Type your prediction below — you will revisit it at the end of the lesson.
Write your prediction in your book. You will revisit it at the end.
📚 Content
In L09, both half-cells involved a metal electrode dissolving or being deposited — an active electrode. However, some half-reactions involve species that are all in aqueous solution or gaseous form and cannot form a solid electrode themselves.
For example, the Fe²⁺/Fe³⁺ half-reaction: Fe²⁺(aq) → Fe³⁺(aq) + e⁻. There is no solid iron metal involved — both species are in solution. An inert electrode is used in these cases — it conducts electrons to or from the solution without itself being oxidised or reduced.
Platinum (Pt) is the most common inert electrode because it is highly unreactive and an excellent electrical conductor. Graphite (C) is also used. The inert electrode does not change in mass during cell operation — it is neither dissolved nor deposited upon.

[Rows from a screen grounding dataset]

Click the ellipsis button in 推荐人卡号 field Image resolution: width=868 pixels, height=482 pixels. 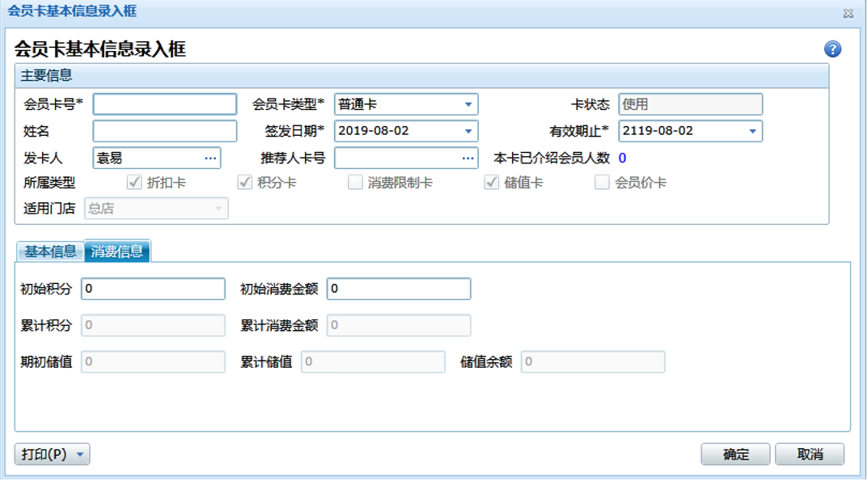(x=468, y=158)
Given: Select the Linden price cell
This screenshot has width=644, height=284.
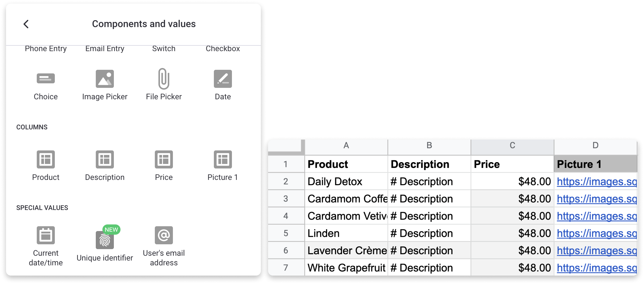Looking at the screenshot, I should pyautogui.click(x=512, y=233).
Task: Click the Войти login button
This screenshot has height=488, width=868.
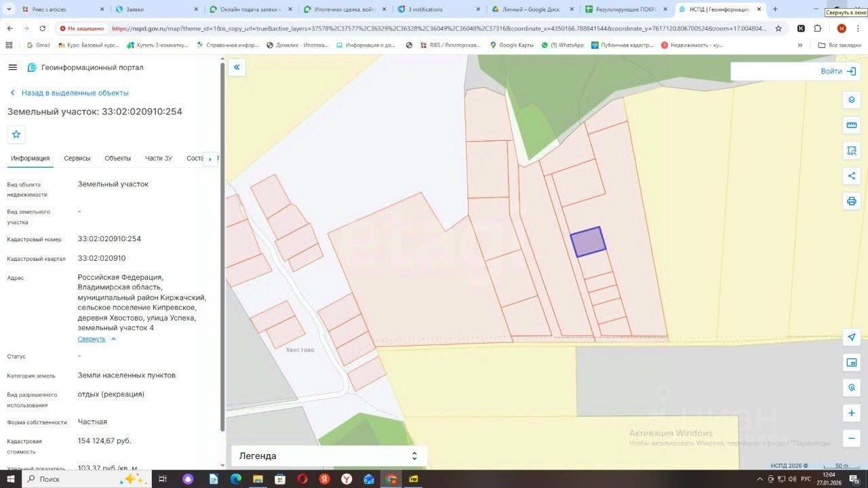Action: [x=838, y=71]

**WORK INSTRUCTIONS**.
1. Repeat the passage on inert electrodes from "For example, the" up to and including "oxidised or reduced.".
2. Write what comes next in the passage on inert electrodes, starting after its final sentence.

**ANSWERS TO THE EXERCISE**.
1.
For example, the Fe²⁺/Fe³⁺ half-reaction: Fe²⁺(aq) → Fe³⁺(aq) + e⁻. There is no solid iron metal involved — both species are in solution. An inert electrode is used in these cases — it conducts electrons to or from the solution without itself being oxidised or reduced.

2.
| Feature | Active Electrode | Inert Electrode |
|---|---|---|
| Participates in reaction? | Yes — dissolves or gains mass | No — conducts only |
| Mass changes? | Yes | No |
| Common examples | Zn, Cu, Fe, Ag | Pt, graphite (C) |
| Used when? | Solid metal / metal ion reaction | Ion-to-ion or gas half-reaction |
The standard reduction potential table lists half-reactions in order of decreasing E° — from strongest oxidant at the top (most positive E°) to strongest reductant at the bottom (most negative E°).
Two systematic rules govern predictions:
Prediction procedure: (1) Identify the two half-reactions. (2) Assign cathode (more positive E°) and anode (more negative E°). (3) Calculate E°cell. (4) If E°cell > 0 → spontaneous as written; if E°cell < 0 → reverse reaction is spontaneous.
The procedure for analysing a galvanic cell is identical whether the electrodes are active or inert — identify the half-reactions, assign anode and cathode by E° values, write equations, and calculate E°cell.
Cell A (active electrodes): Zn|Zn²⁺||Cu²⁺|Cu
Anode: Zn(s) → Zn²⁺(aq) + 2e⁻ (E° = −0.76 V). Cathode: Cu²⁺(aq) + 2e⁻ → Cu(s) (E° = +0.34 V).
E°cell = +0.34 − (−0.76) = +1.10 V. Zinc electrode loses mass; copper electrode gains mass.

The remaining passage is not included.